Anyone hoping for an explanation before the full MTA board, the fiduciaries of the agency, or Chairman Foye, who was asked for more details five different ways by reporters on Wednesday, was sorely disappointed.

“I had some concerns that I expressed to my principals at the MTA,” Byford said at a bus event in the Bronx on Wednesday. “Those concerns have been addressed. So as far as I’m concerned, that’s behind us.”

Politico’s reporting on the resignation letter cited concerns about interference and pressure from Governor Cuomo, and that Byford was spending too much time “having to help organize gubernatorial-driven conferences about signaling and technology.”

On Wednesday, Foye dismissed this idea, calling it “ridiculous.”

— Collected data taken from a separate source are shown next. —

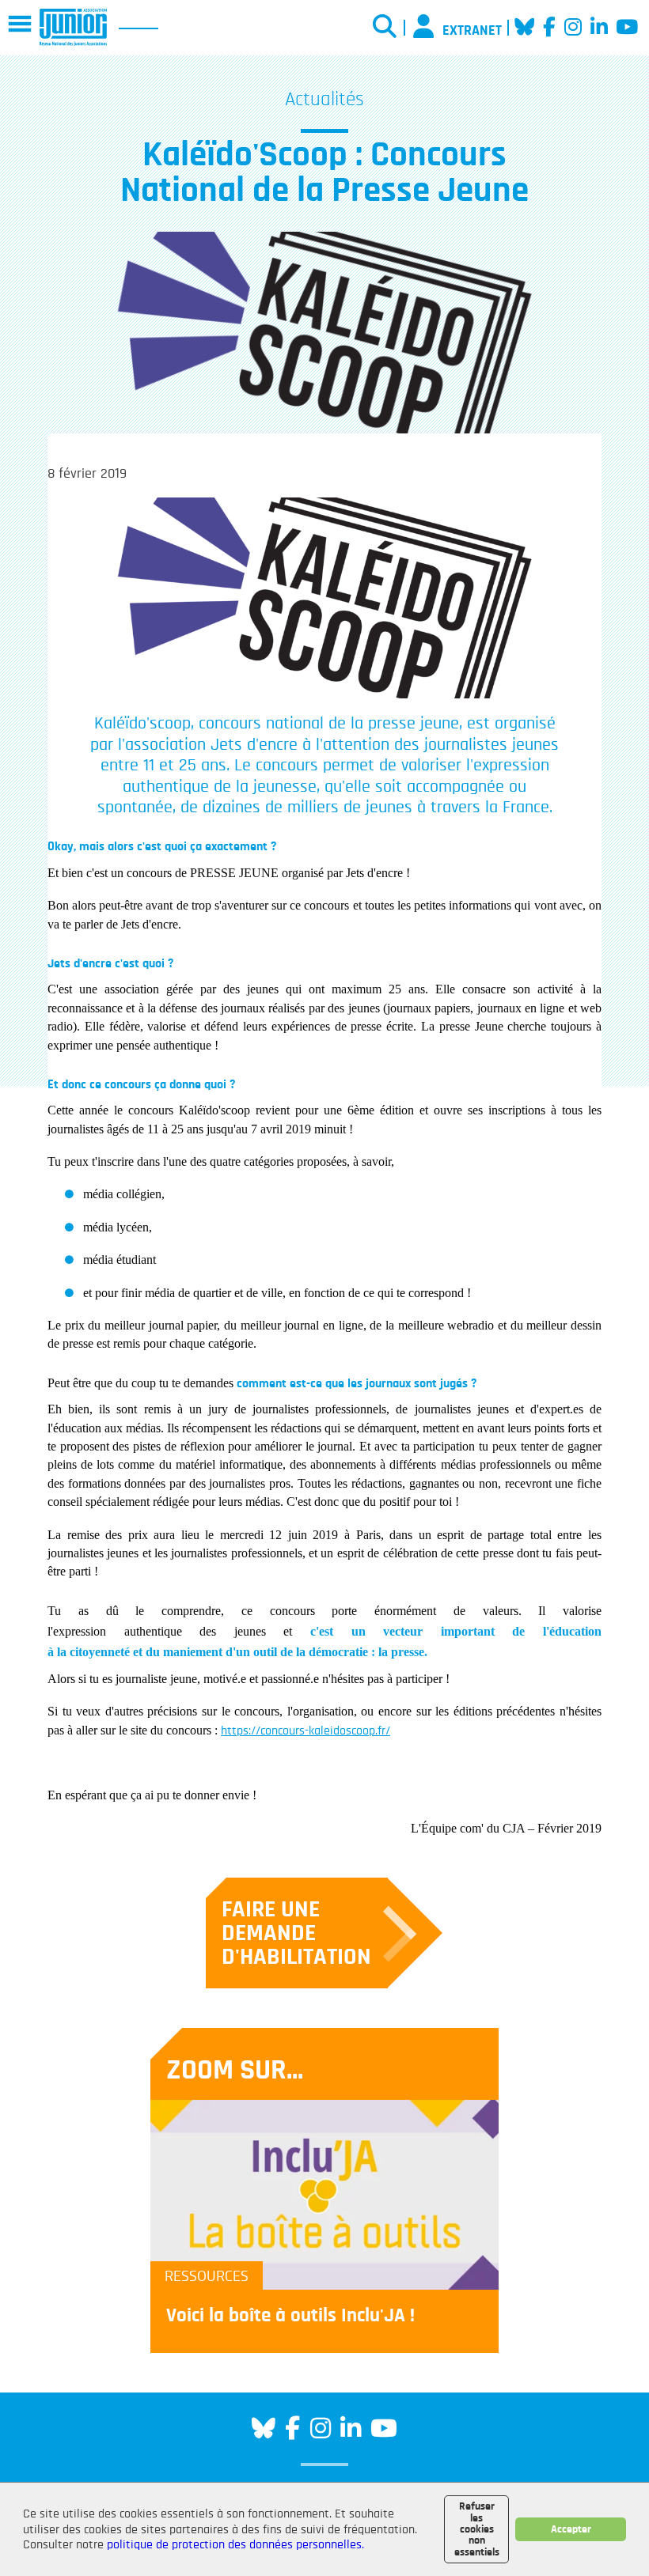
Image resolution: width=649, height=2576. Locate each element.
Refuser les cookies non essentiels (476, 2529)
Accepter (571, 2529)
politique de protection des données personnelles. (235, 2544)
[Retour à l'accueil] (73, 27)
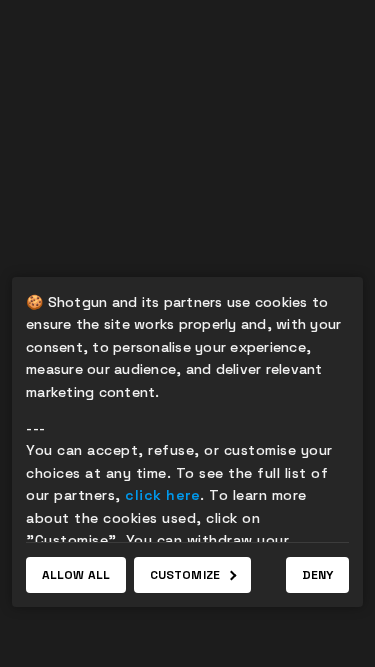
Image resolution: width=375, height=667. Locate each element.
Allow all (76, 575)
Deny (317, 575)
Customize (185, 575)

"We're going to spend $51.5 billion, it behooves us to make sure that whatever technology is available in the US or around the world that can help our customers and make their commutes quicker, safer, more reliable, more resilient, we're all in for it," Foye said.

Foye again reminded reporters that Byford was present and accounted for. (Which was true. Byford was sitting a few feet away, but not speaking for himself.)

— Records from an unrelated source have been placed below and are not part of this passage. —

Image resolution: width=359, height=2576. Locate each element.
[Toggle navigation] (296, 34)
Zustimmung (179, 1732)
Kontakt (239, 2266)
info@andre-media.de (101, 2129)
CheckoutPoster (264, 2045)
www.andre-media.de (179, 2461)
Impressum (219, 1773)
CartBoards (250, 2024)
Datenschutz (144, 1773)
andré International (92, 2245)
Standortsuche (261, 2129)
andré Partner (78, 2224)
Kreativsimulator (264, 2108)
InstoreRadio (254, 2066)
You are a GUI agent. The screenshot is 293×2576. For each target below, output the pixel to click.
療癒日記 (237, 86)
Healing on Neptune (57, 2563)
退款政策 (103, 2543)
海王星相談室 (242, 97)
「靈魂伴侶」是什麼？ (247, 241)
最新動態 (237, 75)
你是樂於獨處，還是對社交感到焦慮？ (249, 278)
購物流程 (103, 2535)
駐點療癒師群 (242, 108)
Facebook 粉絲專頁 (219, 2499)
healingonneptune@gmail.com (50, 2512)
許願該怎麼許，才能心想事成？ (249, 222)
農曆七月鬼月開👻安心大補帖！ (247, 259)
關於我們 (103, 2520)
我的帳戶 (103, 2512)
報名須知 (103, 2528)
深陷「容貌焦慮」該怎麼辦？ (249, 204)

“Andy is here and he's done an extraordinary job, as have Phil Eng and Cathy Rinaldi, and Danny [DeCrescenzo, Acting President of MTA Bridges and Tunnels],” Foye said. “And the proof is in the pudding, and the proof of the pudding is increased ridership and on time performance on the subways four months in a row above 80 percent.”

The MTA declined to comment further. The governor’s office has not commented at all on Byford’s resignation, and a spokesperson says they don’t intend on ever doing so.